**GIVEN EXERCISE:**
Rewrite every line of these records as a numbered list, leaving out any blank lines.

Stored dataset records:
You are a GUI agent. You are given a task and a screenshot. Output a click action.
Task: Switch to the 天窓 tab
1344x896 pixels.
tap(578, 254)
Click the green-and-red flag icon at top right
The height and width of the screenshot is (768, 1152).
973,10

**WORKED SOLUTION:**
1. You are a GUI agent. You are given a task and a screenshot. Output a click action.
2. Task: Switch to the 天窓 tab
3. 1344x896 pixels.
4. tap(578, 254)
5. Click the green-and-red flag icon at top right
6. The height and width of the screenshot is (768, 1152).
7. 973,10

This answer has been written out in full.